The Rolls-Royce share price is rallying! Should I buy?

Rolls-Royce's business aviation engine, the Pearl 700

It’s been a good few weeks for the Rolls-Royce (LSE:RR) share price. The UK aerospace company saw its stock rise by a respectable 10%, pushing its 12-month performance to just under 22%. That’s hardly stellar growth in comparison to some of the tech stocks out there. But for a struggling business that was significantly impacted by the pandemic, it’s some encouraging progress. So, what’s behind this upward movement? And should I be adding it to my portfolio?

The rising Rolls-Royce share price

The financial position of Rolls-Royce seems to be heading in a positive direction. The management team recently released its half-year earnings report with some promising results. First and foremost, the risk of bankruptcy that Rolls-Royce was facing in 2020 seems to have subsided. The net debt position is still firmly in the red at around £3.1bn. However, thanks to successful re-negotiations with creditors, the company has no debt maturities until 2024.

This certainly provides some breathing space to get the balance sheet in a stronger position. And the reinvigoration process has only been accelerated thanks to the successful sale of Bergen Engines to Langley Holdings. As a reminder, the sale of Bergen is part of a refocusing effort to raise £2bn through disposals. This is a particularly exciting milestone, as an earlier attempt to sell the business had been blocked out of national security concerns.

While travel restrictions are slowly being eased, the airline industry continues to suffer from disruptions. Consequently, revenue for Rolls-Royce over the last six months fell by 9% compared to a year ago. But thanks to the firm’s operational restructuring, it actually managed to turn a modest underlying profit of £307m versus a loss of £1.63bn last year. So, I’m not surprised to see the Rolls-Royce share price taking off.

The Rolls Royce share price has its risks

There’s still a long road ahead

As encouraging as these latest figures are, Rolls-Royce is not out of the woods yet. The next debt maturity may be a couple of years out, but the interest bills will keep on coming. With such a vast surge in borrowings to keep the company afloat in 2020, interest expense has risen considerably.
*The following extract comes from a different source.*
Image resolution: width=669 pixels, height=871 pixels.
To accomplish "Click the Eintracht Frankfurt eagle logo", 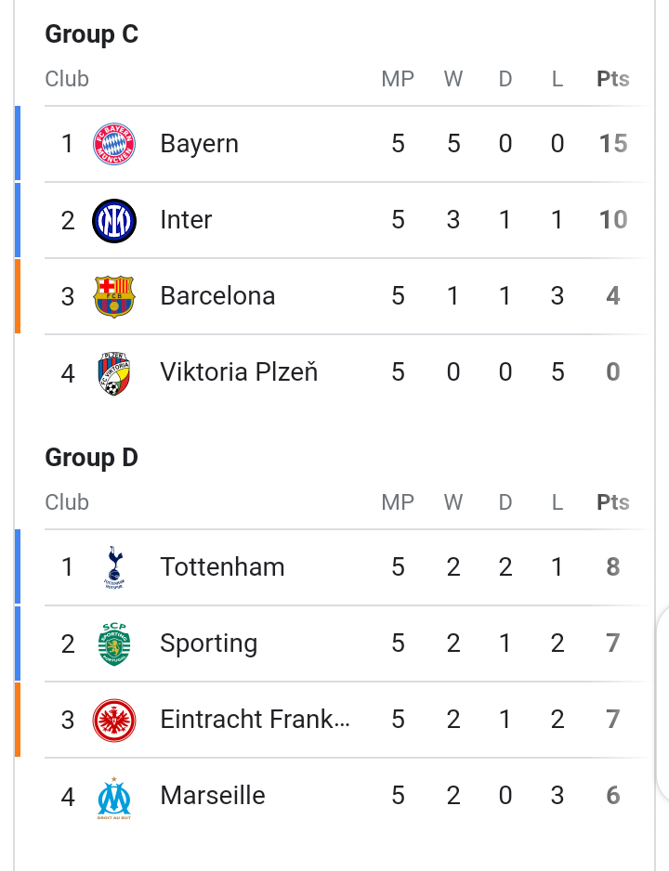I will click(114, 721).
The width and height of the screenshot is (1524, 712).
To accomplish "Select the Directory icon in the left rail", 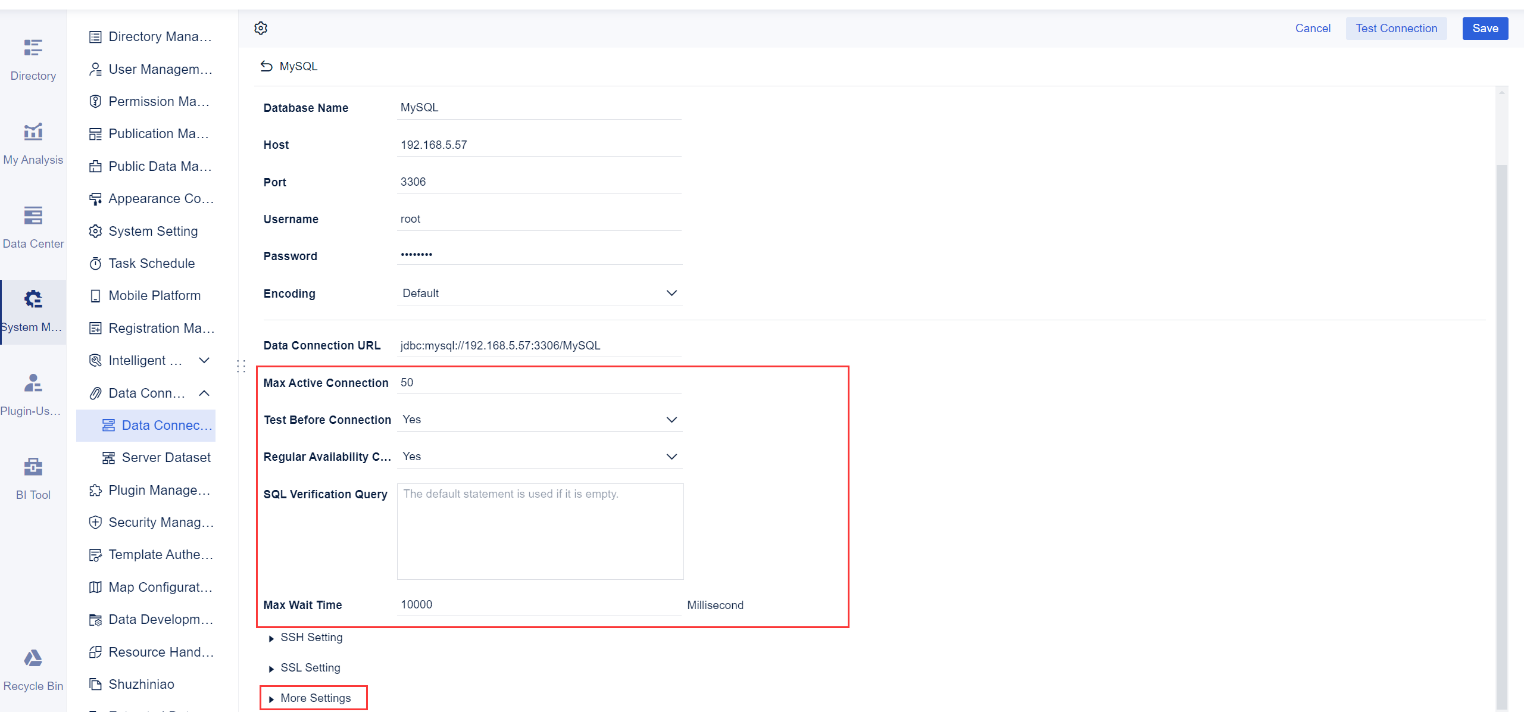I will tap(33, 57).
Rolls-Royce has had to pay out £116m on loan interest fees in the last six months. Combining this with the £171m paid to cover lease expenses, 93% of its underlying profits are being gobbled up. That only leaves a tiny portion left to reinvest, pay down debt or return capital to shareholders. That’s not a healthy sign in my experience. And consequently, it could lead to the Rolls-Royce share price delivering lacklustre performance over the long term.

Final thoughts

Overall, Rolls-Royce looks like it’s in a much stronger position since I last looked at this business. And with the vaccine rollout enabling the recovery of the travel industry, the firm’s revenue from the sale and maintenance of aircraft engines could be swiftly returning.

Having said that, I’m still not tempted to add this business to my portfolio at the moment. Why? Because I think there are far better and safer investing opportunities to be found elsewhere.

The post The Rolls-Royce share price is rallying! Should I buy? appeared first on The Motley Fool UK.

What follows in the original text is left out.